[Opening Page text section]

Roman Catholic church in Ivrea, Italy

San Bernardino is a Roman Catholic church and convent located on Via Monte Navale in the town of Ivrea, Province of Turin, region of Piedmont, Italy.

== History ==
The convent was built between 1455 and 1465 and dedicated to San Bernardino da Siena, who reputedly preached in Ivrea in 1418. The church was completed by 1457. In 1465, the original arches of the Gothic façade was enveloped by new construction, and two of the arches became part of new chapels. By the beginning of the 19th century, the convent had been requisitioned by occupying troops and by 1805, the property was deconsecrated and in 1907 made by engineer Camillo Olivetti into a residence. Between 1955 and 1958, major reconstruction modified the appearance of the convent, to house the headquarters of the social services of the Olivetti company: but restoration work was performed on the church.

The church wall houses the Renaissance fresco cycle of the Life and Passion of Christ (1480–1490) by Giovanni Martino Spanzotti. The work consists of twenty scenes placed around the large panel of the Crucifixion; with central spandrels depicting the Last Judgment and Hell. The pilasters have images of St Bernardino of Siena and Christ as "Imago Pietatis", and two lateral spandrels depict the Expulsion from Paradise and Purgatory. The frescoes in back of the lateral chapels are attributed to Nicolas Robert, court painter of Amedeo IX of Savoy.

[Closing Page text section]

From the text on the church of San Bernardino in Ivrea, copy verbatim everything from "Roman Catholic church in" down to "of Piedmont, Italy.".

[Opening Data excerpts section]

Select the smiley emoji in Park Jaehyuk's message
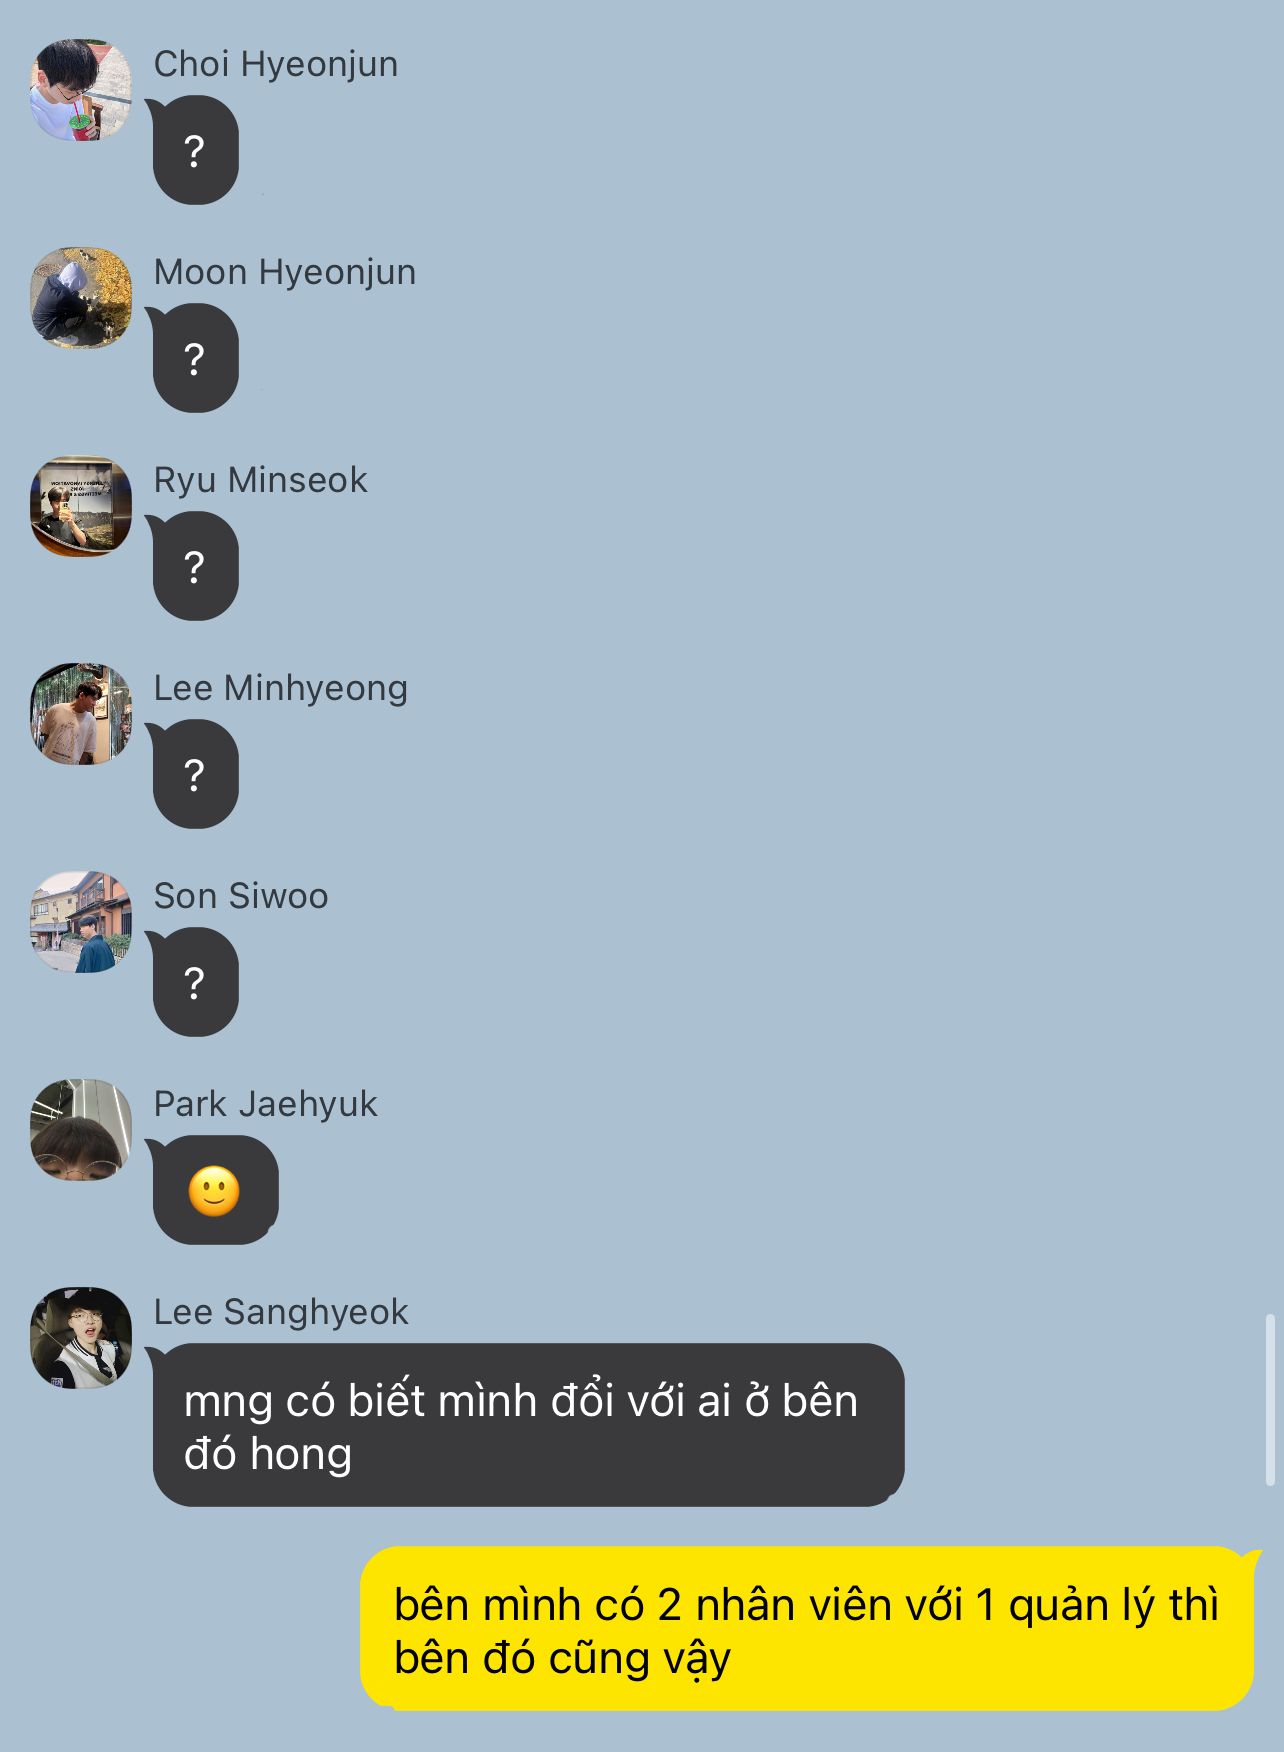This screenshot has width=1284, height=1752. tap(214, 1191)
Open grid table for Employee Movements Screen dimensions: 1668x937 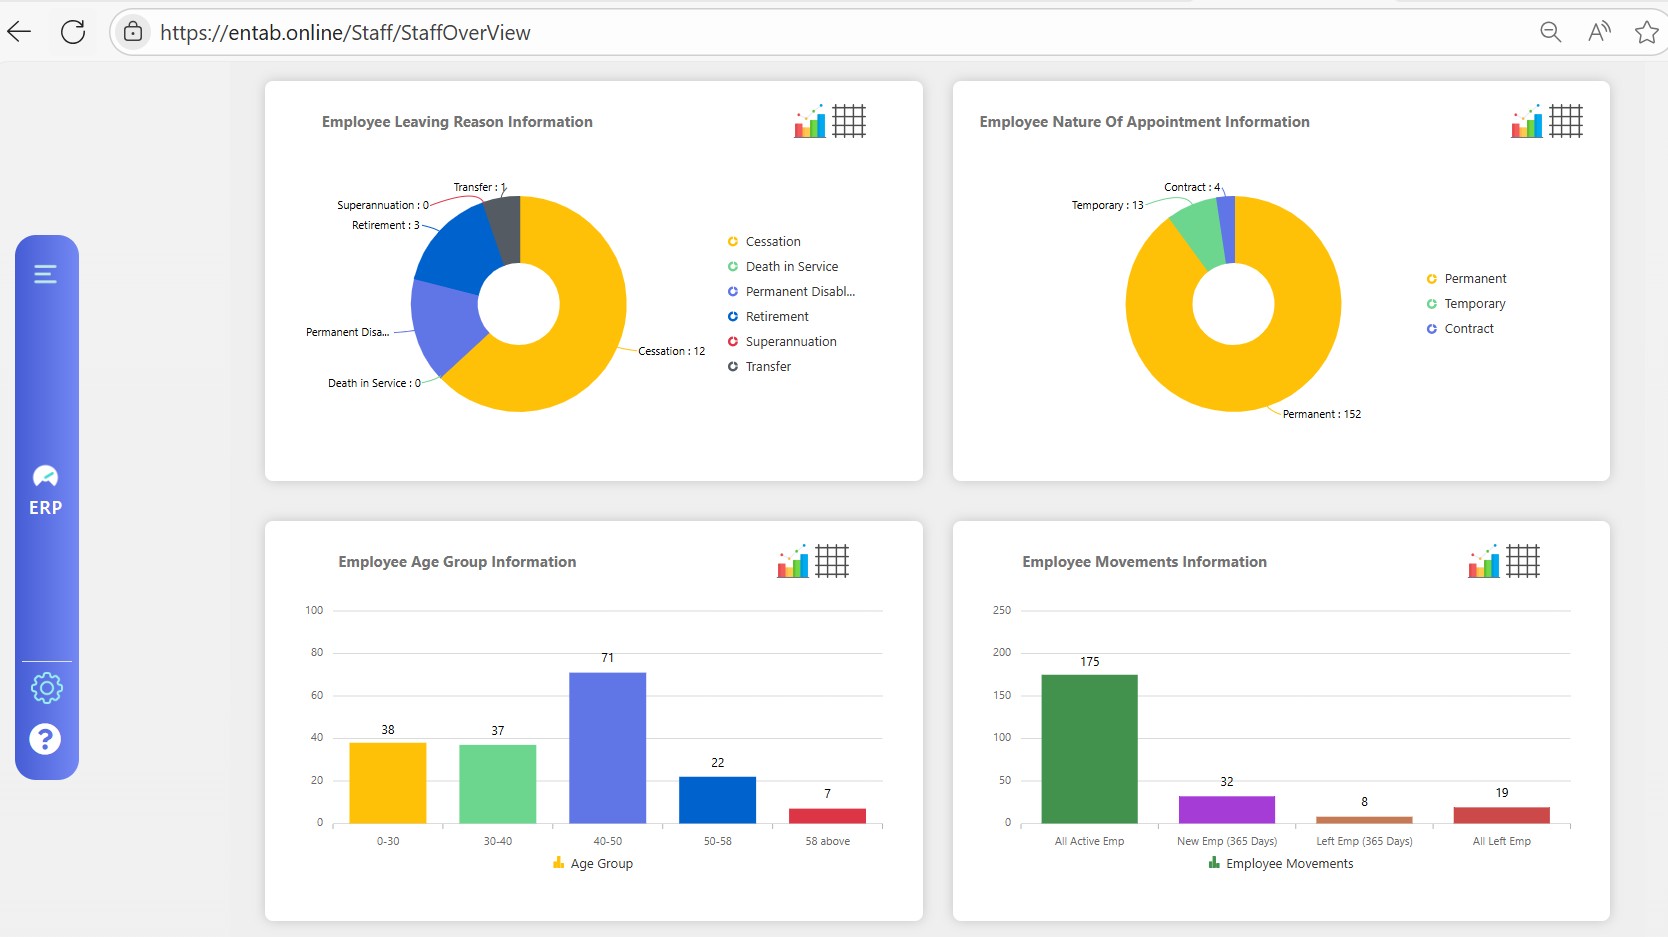(1523, 561)
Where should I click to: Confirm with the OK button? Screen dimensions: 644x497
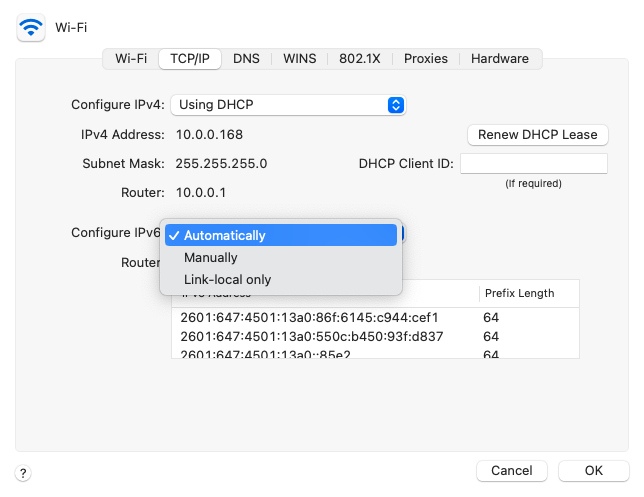(x=593, y=470)
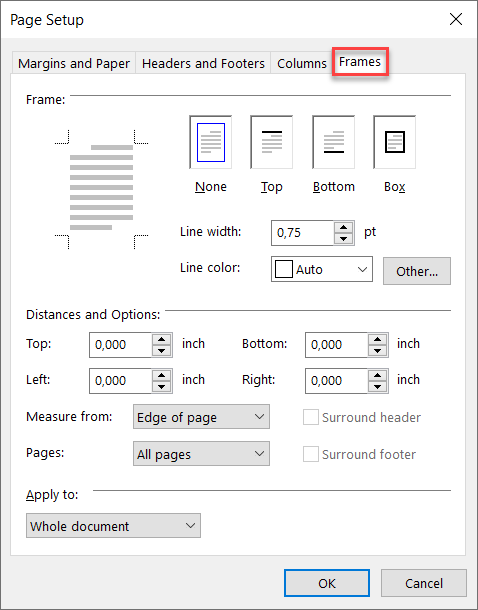Increase Line width with up arrow
Screen dimensions: 478x610
[343, 228]
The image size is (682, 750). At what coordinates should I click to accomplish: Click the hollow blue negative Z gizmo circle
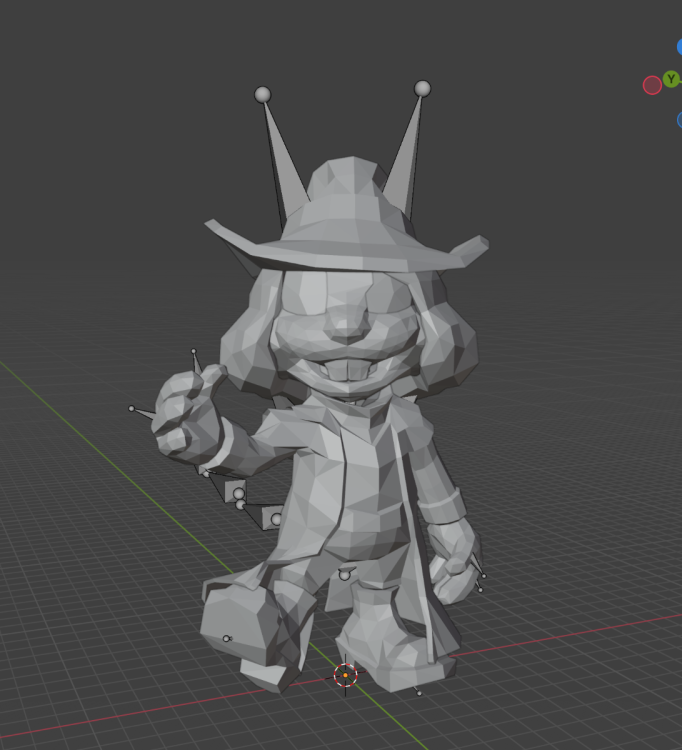tap(679, 120)
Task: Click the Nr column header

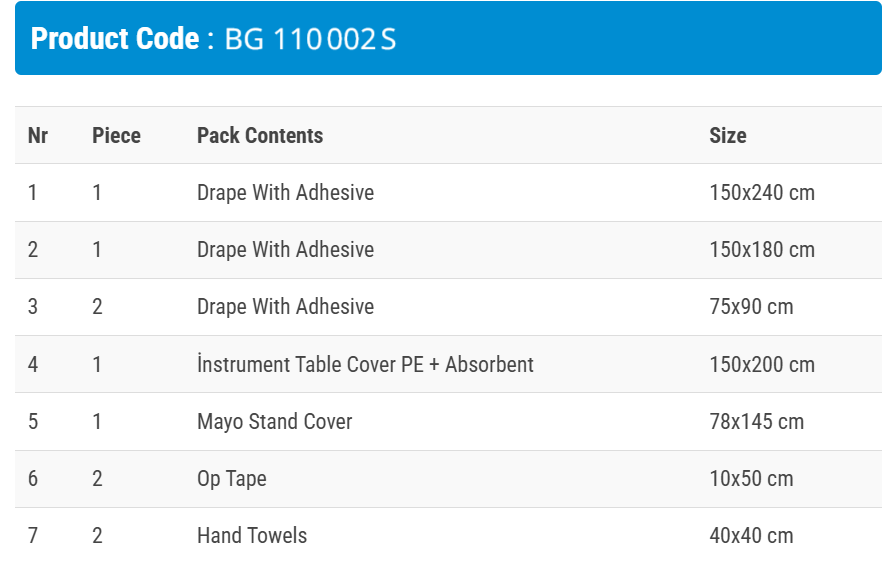Action: tap(38, 135)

[Closing Data excerpts section]

Response to this exercise:
Roman Catholic church in Ivrea, Italy

San Bernardino is a Roman Catholic church and convent located on Via Monte Navale in the town of Ivrea, Province of Turin, region of Piedmont, Italy.